Major US indices notched a string of records in recent sessions following last week's initial US-China trade agreement. But only the Nasdaq managed to eke out another new peak on Wednesday while the Dow and S&P 500 both retreated slightly.
Some analysts saw the weak FedEx results as having an outsized impact. The shipping company lost more than 10 percent as it missed analyst estimates due in part to high costs for e-commerce investments and complained of the drag from "weak global economic conditions."
"I am wondering if the news from FedEx has not caused investors to second guess expected growth in the global economy in the coming year, since transportation stocks tend to be leading indicators," said Sam Stovall, chief investment strategist at CFRA Research.
Investors appeared unperturbed by an impending vote in the House of Representatives to impeach President Donald Trump, in part because the effort is unlikely to result in Mr Trump's removal from office after a trial in the Republican-controlled Senate.
"US traders continue to keep one eye on impeachment proceedings, but even when the president does eventually suffer the ignominy of being indicted we can remain confident that the overall result will still end in failure for the Democrats, given the control of the Senate wielded by Republicans," said Chris Beauchamp, chief market analyst at IG.
UPBEAT GERMAN DATA
London edged higher as the pound continued to retreat, while Paris and Frankfurt both declined.

☆ ☆ ☆ ☆ ☆

▸ STATED PROBLEM 1: Reproduce the part of the market report starting with "Major US indices" and going on through "at CFRA Research.".
▸ STATED PROBLEM 2: According to the market report, how much did FedEx lose?

▸ DATASET CONTENT:
☆ ☆ ☆ ☆ ☆

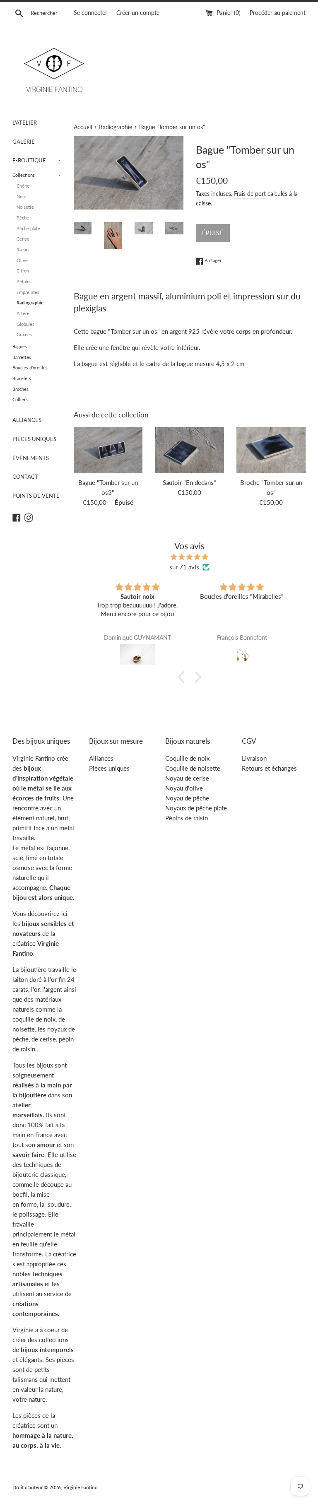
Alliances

☆ ☆ ☆ ☆ ☆

▸ COMPLETE OUTPUT 1:
Major US indices notched a string of records in recent sessions following last week's initial US-China trade agreement. But only the Nasdaq managed to eke out another new peak on Wednesday while the Dow and S&P 500 both retreated slightly.
Some analysts saw the weak FedEx results as having an outsized impact. The shipping company lost more than 10 percent as it missed analyst estimates due in part to high costs for e-commerce investments and complained of the drag from "weak global economic conditions."
"I am wondering if the news from FedEx has not caused investors to second guess expected growth in the global economy in the coming year, since transportation stocks tend to be leading indicators," said Sam Stovall, chief investment strategist at CFRA Research.

▸ COMPLETE OUTPUT 2: More than 10 percent.